> **DESCRIPTION OF THE TASK**:
Could you restate word for word every line of the records below, from the first one to the one holding "Image resolution: width=1456 pixels, height=838"?

Top of RECORDS PROVIDED

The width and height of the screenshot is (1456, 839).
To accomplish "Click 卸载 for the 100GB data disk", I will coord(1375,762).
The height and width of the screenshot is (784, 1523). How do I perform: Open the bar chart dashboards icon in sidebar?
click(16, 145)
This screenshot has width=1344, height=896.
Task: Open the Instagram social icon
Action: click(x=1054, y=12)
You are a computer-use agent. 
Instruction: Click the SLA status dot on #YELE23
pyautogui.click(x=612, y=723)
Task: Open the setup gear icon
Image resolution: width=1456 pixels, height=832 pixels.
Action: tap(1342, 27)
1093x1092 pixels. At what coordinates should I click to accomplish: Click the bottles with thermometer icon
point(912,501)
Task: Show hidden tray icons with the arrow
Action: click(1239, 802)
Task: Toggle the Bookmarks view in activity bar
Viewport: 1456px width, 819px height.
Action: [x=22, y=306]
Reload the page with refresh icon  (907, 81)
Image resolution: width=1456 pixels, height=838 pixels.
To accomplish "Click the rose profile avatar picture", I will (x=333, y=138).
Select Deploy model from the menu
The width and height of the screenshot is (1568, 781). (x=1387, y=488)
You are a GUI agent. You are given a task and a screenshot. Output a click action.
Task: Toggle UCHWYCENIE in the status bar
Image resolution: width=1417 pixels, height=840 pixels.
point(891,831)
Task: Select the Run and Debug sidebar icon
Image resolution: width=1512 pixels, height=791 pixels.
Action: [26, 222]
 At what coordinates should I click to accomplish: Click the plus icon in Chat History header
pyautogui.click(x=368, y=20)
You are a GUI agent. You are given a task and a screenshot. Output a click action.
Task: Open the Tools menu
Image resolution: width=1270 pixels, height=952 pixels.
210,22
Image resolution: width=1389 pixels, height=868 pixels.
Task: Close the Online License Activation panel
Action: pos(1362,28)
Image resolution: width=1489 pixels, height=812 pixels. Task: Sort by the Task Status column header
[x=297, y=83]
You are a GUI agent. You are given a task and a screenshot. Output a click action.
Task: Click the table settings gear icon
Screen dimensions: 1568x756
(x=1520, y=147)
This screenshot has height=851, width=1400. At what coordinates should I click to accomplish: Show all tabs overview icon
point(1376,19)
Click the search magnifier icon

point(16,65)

Bottom of RECORDS PROVIDED

> **ANSWER SPACE**:
The width and height of the screenshot is (1456, 839).
To accomplish "Click 卸载 for the 100GB data disk", I will coord(1375,762).
The height and width of the screenshot is (784, 1523). How do I perform: Open the bar chart dashboards icon in sidebar?
click(16, 145)
This screenshot has width=1344, height=896.
Task: Open the Instagram social icon
Action: click(x=1054, y=12)
You are a computer-use agent. 
Instruction: Click the SLA status dot on #YELE23
pyautogui.click(x=612, y=723)
Task: Open the setup gear icon
Image resolution: width=1456 pixels, height=832 pixels.
Action: tap(1342, 27)
1093x1092 pixels. At what coordinates should I click to accomplish: Click the bottles with thermometer icon
point(912,501)
Task: Show hidden tray icons with the arrow
Action: click(1239, 802)
Task: Toggle the Bookmarks view in activity bar
Viewport: 1456px width, 819px height.
Action: [x=22, y=306]
Reload the page with refresh icon  (907, 81)
Image resolution: width=1456 pixels, height=838 pixels.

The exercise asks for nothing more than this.